La Universidad Nacional de Rosario se sumó al rechazo generalizado contra el proyecto de ley que el gobierno de Javier Milei envió al Senado para reformar el sistema de pensiones por discapacidad. La iniciativa, bautizada como "Proyecto de Ley contra el Fraude de Pensiones por Invalidez", obliga a reempadronar a más de un millón de beneficiarios actuales y endurece significativamente los requisitos de acceso.
El antecedente de esta reforma se remonta al invierno de 2024, cuando el vocero presidencial Manuel Adorni mostró con sorna una radiografía de la cola de un perro para denunciar supuestos fraudes en el otorgamiento de pensiones por invalidez. Esa imagen, que se viralizó como emblema de un Estado "descontrolado", fue posteriormente desmentida como pieza de propaganda para instalar sospechas sobre el sistema.
La propuesta modifica tres pilares normativos fundamentales: la Ley 13.478 de pensiones no contributivas, la Ley 24.901 del sistema de prestaciones básicas, y la Ley 27.793 de financiamiento extraordinario. El mensaje político que acompaña el texto es explícito: el Ejecutivo sostiene que el crecimiento del número de pensiones en las últimas dos décadas vuelve "inevitable" la sospecha sobre las condiciones en que fueron otorgados.
El proyecto establece un reempadronamiento obligatorio para todos los titulares de pensiones no contributivas por invalidez laboral, quienes deberán volver a acreditar historia clínica, situación patrimonial, grupo familiar y condiciones de imposibilidad laboral. La ausencia de documentación o cualquier inconsistencia habilitará suspensiones preventivas y bajas del beneficio que no supera los $350.000 mensuales.
Una de las contradicciones más crueles del proyecto es que plantea incompatibilidad entre el cobro de una pensión y un empleo formal, obligando a elegir entre trabajar o conservar el beneficio. Esta dicotomía va contra el artículo 27 de la Convención sobre los Derechos de las Personas con Discapacidad, que obliga a los Estados a promover empleo en condiciones de igualdad.

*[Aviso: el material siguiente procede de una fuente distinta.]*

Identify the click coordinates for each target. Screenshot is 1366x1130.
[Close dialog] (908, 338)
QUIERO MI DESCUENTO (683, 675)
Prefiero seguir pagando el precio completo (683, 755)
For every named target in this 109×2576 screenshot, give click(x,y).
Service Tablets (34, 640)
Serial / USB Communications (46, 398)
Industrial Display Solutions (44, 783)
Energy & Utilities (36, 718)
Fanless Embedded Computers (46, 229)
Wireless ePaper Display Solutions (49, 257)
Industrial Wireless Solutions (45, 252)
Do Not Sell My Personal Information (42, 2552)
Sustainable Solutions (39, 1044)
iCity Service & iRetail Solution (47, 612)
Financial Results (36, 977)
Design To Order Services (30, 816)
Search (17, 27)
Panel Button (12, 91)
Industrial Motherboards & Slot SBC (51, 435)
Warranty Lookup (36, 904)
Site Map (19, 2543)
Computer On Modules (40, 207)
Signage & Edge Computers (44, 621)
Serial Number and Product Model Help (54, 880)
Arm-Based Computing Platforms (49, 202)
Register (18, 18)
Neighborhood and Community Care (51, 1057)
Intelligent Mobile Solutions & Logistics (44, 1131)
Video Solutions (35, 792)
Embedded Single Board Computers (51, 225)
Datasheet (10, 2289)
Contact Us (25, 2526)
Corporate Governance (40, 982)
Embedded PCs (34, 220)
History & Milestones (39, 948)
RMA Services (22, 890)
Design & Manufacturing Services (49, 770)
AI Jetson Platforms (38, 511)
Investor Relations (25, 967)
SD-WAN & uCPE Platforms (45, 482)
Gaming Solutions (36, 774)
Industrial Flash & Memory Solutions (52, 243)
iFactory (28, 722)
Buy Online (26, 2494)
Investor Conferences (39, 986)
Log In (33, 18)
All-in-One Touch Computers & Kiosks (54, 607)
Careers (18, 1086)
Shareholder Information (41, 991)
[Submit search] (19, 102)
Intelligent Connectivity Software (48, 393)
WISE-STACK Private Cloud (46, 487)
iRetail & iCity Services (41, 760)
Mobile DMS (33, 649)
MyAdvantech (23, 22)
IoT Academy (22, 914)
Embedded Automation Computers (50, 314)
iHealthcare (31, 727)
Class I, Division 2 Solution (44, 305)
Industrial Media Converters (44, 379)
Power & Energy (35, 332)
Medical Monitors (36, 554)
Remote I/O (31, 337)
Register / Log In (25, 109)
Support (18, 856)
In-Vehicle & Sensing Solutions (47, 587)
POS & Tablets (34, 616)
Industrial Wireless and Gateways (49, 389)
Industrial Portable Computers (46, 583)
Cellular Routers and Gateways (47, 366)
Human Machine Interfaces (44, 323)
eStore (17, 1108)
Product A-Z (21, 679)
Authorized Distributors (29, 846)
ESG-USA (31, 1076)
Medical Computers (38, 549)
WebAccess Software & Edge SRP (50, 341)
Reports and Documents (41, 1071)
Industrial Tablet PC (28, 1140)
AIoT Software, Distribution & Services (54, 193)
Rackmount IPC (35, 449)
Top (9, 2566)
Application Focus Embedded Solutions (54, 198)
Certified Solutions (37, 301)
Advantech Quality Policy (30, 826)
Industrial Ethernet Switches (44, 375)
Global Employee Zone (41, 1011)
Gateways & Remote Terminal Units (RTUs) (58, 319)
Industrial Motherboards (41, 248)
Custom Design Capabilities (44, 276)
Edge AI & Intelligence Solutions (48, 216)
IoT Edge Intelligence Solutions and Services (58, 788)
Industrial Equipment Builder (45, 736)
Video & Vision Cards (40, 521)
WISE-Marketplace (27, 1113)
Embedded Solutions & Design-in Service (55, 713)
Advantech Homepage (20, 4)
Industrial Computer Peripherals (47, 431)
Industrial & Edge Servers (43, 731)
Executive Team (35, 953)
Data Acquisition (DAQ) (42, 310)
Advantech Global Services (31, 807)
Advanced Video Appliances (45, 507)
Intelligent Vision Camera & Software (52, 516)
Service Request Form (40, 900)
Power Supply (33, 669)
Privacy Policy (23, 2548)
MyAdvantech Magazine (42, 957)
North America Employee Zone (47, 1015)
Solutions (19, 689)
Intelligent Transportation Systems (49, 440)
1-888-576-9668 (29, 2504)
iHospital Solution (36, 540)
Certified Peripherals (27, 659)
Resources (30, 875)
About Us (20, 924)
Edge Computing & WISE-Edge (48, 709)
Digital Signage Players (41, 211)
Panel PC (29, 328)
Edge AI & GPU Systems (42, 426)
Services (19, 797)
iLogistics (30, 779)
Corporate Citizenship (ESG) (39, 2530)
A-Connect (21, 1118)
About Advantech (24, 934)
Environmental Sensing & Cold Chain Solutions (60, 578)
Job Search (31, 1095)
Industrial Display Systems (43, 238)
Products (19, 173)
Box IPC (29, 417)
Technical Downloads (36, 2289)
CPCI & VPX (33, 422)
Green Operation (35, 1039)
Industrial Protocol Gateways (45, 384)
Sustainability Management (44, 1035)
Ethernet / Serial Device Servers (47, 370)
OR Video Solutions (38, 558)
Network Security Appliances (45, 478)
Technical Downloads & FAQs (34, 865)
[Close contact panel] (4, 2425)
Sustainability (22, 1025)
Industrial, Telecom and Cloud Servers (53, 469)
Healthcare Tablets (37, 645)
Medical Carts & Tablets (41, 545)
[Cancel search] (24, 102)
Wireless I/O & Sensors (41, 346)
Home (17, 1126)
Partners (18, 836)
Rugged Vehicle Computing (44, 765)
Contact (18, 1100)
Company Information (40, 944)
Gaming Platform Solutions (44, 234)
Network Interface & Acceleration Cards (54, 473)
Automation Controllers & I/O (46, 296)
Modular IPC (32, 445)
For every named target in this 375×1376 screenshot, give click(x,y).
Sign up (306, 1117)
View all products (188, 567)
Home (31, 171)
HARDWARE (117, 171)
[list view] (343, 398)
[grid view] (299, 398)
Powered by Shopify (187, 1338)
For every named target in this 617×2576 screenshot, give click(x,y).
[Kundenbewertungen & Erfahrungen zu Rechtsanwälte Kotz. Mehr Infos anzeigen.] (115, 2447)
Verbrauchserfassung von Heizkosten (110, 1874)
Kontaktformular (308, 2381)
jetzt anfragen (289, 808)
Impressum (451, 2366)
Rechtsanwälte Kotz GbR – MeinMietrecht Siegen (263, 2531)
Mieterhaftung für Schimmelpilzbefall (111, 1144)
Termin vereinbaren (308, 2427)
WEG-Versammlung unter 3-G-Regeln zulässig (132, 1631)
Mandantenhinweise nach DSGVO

La Red Interuniversitaria de Discapacidad del Consejo Interuniversitario Nacional, que nuclea a las universidades públicas del país incluyendo la UNR, manifestó su "enérgico rechazo" al proyecto y advirtió que las medidas constituyen "un retroceso incompatible con los estándares internacionales de derechos humanos".
Argentina adhirió en 2008 a la Convención sobre los Derechos de las Personas con Discapacidad y posteriormente le otorgó jerarquía constitucional. Desde entonces, las personas con discapacidad dejaron de ser concebidas como objetos de asistencia para ser reconocidas como sujetos plenos de derecho. Este proyecto colisiona frontalmente con ese paradigma.
En un país donde el cupo laboral por discapacidad no llega a cumplirse, esta reforma estaría institucionalizando barreras más que derribarlas, contradiciendo el espíritu inclusivo que debería guiar las políticas públicas en esta materia.
Preguntas frecuentes
¿Cuántas personas deberán reempadronarse por esta reforma?
Más de un millón de beneficiarios de pensiones no contributivas por invalidez deberán volver a acreditar su situación.
¿Qué pasa si alguien con pensión por discapacidad consigue trabajo?
El proyecto establece incompatibilidad entre cobrar la pensión y tener empleo formal, obligando a elegir entre trabajar o mantener el beneficio.